Joan and Deb at Heritage both like (and look great wearing) colors I don’t wear. Joan picked the yarns for my Heritage Heirloom sock, which are earthtones (harvest gold, avocado, red and brown).
Deb picked the colors for the hat I just finished. Though Deb and I agree on a few colors including hot yellow-green and teals/turquoises, we diverge from that center point for other favorite colors. For example, I picked berry and black for my Barberpole sock. When she knit my pattern, she knit two pair in Cascade Fixation… both with a variegated purple/turquoise/white background, one with hot yellow-green and one with cobalt blue.
So yesterday and today I found myself knitting a hat in lilac, periwinkle and gold (Deb’s picks)… loving how the yarn felt but not too happy with the colors. I must admit, though, now that it is all together I can see why she thought it would work. All three colors are subtle and muted, and it will look good on someone with very different coloring than my own.
(For the record, I do admit I wear combinations others would not be caught dead near… magenta and hot yellow-green, for an example. I like colors that are bright and hot and contain no gray at all, and prefer cool undertones to warm. In my personal color vocabulary, beige and brown don’t really exist, though I’ll knit a few varieties of neutral for other folks on special occasions. Almost anything in my closet looks good next to anything else in my closet; people comment all the time that I look coordinated, but it’s just that I tend to only buy the same colors so everything I own goes together.)
Some people would not have so much trouble knitting in colors they didn’t wear. I am so affected by color, I found myself racing to finish the hat. I guess that’s not all bad!
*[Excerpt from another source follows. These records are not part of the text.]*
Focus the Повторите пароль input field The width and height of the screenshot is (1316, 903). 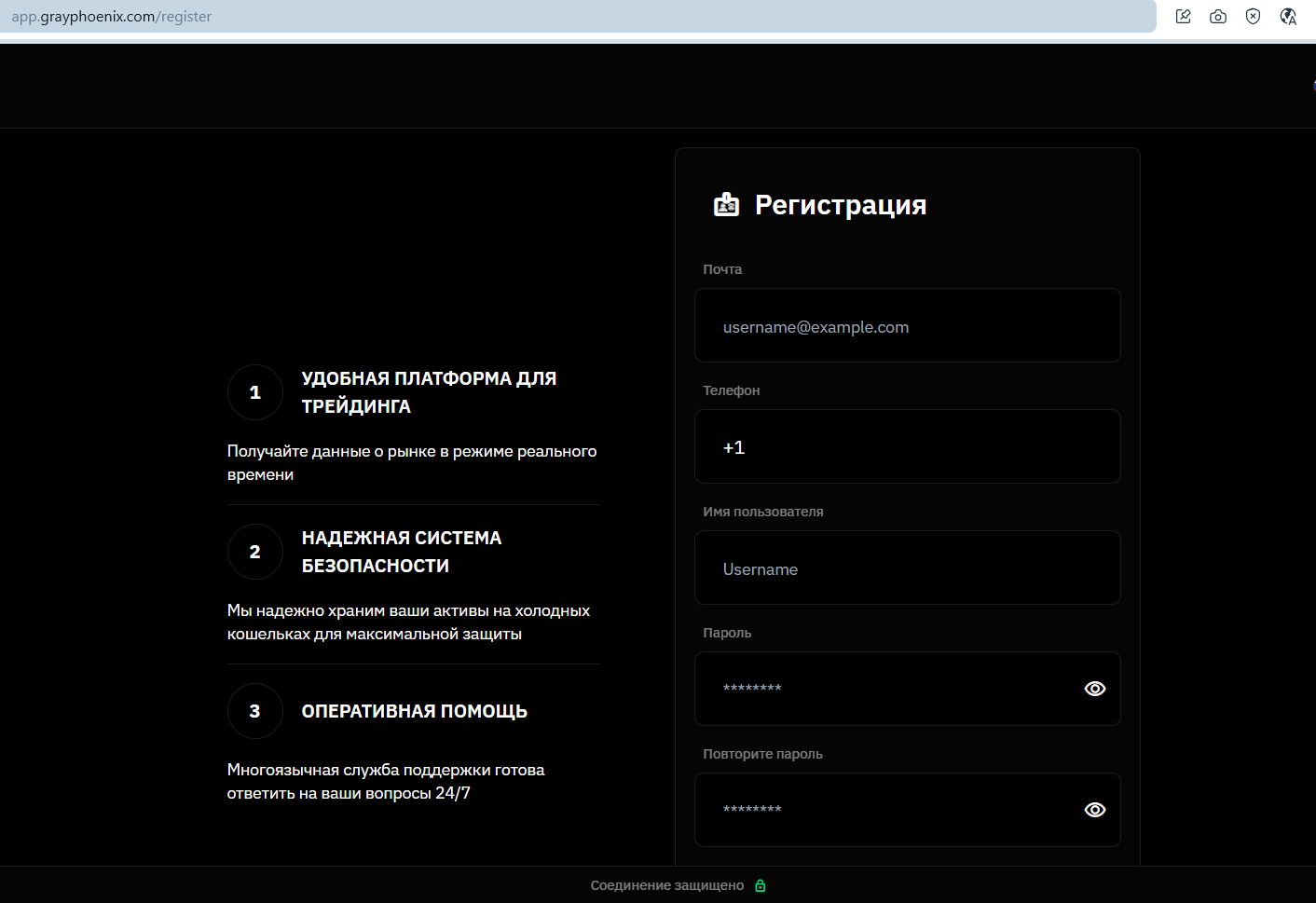coord(885,810)
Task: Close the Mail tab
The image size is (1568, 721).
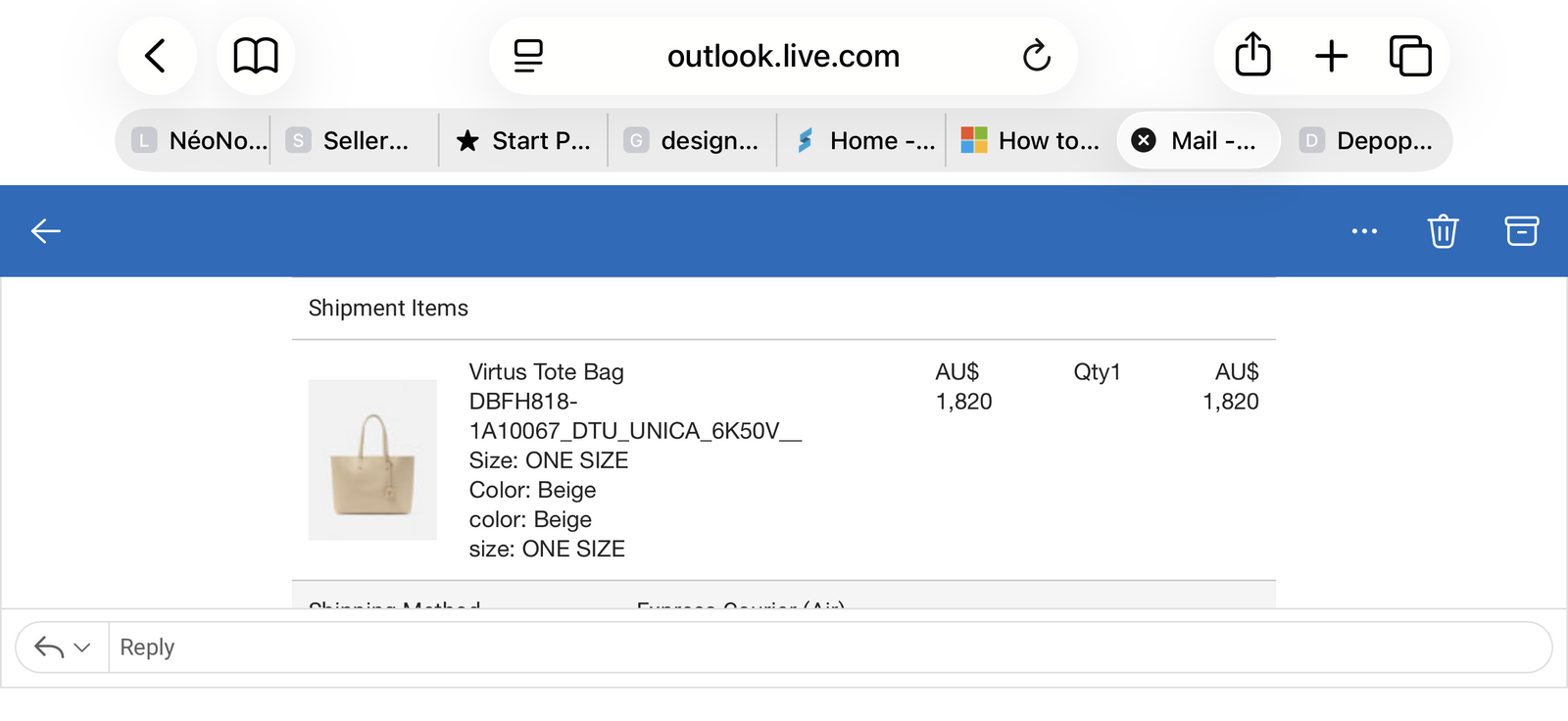Action: coord(1144,141)
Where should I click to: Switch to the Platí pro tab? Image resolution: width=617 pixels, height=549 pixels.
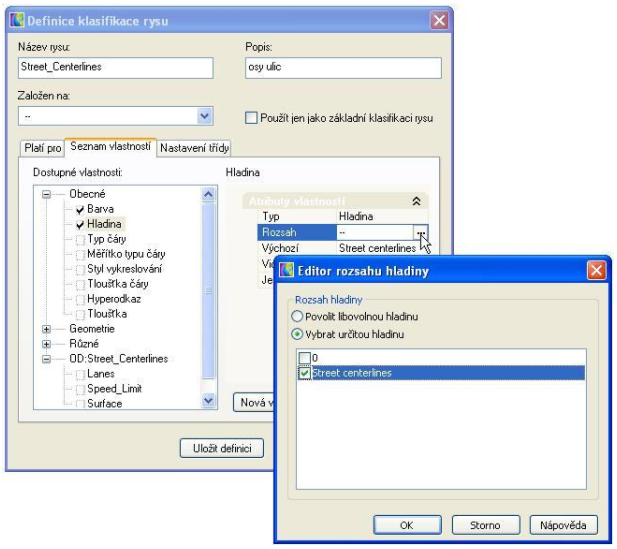(x=41, y=148)
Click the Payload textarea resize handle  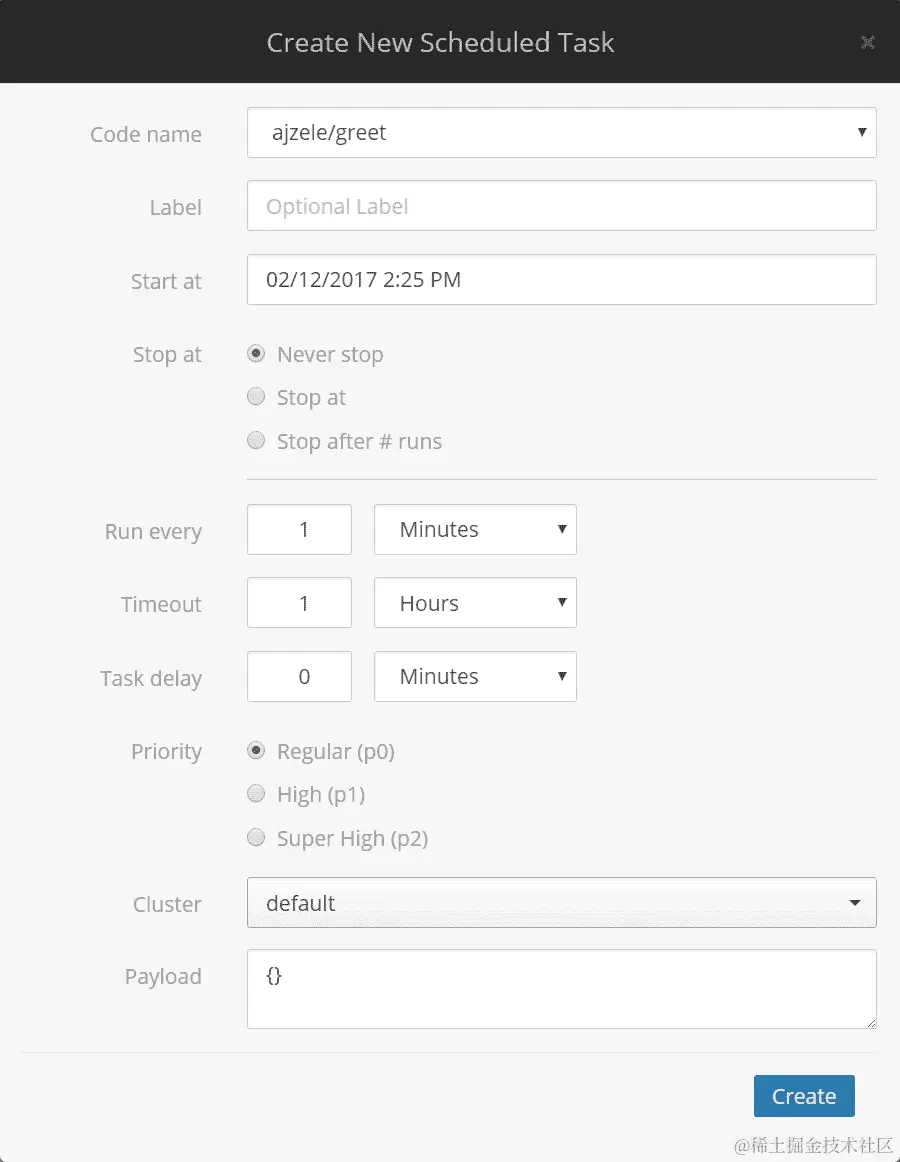point(870,1022)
I did one day of proving I was a good sport, which surely did not hurt me at all. Interestingly, I have two other hats on the needles… one in charcoal for Brian and another Guitar Hat in brown/black/beige to simulate woodtones. Ack! Where’s my pink/purple sock??? LOL!
Photos: 1) New Guitar Herringbone Hat sample for Heritage Spinning. 2) Two Barberpole socks knit by Deb Harowitz/Scarlet Zebra, my friend who works at Heritage Spinning. 3) Same sock pattern (my design) knit by me. 4) Heritage Heirloom Sock in yarns chosen by Joan at Heritage. It’s so interesting how colors really do identify us in some ways! Interesting… when I look at this entry, you could imagine I chose the hat colors… but the lilac is subtly too pale and muted, the periwinkle I do like but it looks bad on me (too much gray in it I think) yet the giveaway is the gold… I just can’t do gold!


Debra just plain
My cousin, Karen, writes from Texas:
I almost went to bed without posting. Thanks to everyone who wrote re: my funny story about yarn gone awry, wrapped around cars. It is really good to know that others laugh about the same things I think are funny!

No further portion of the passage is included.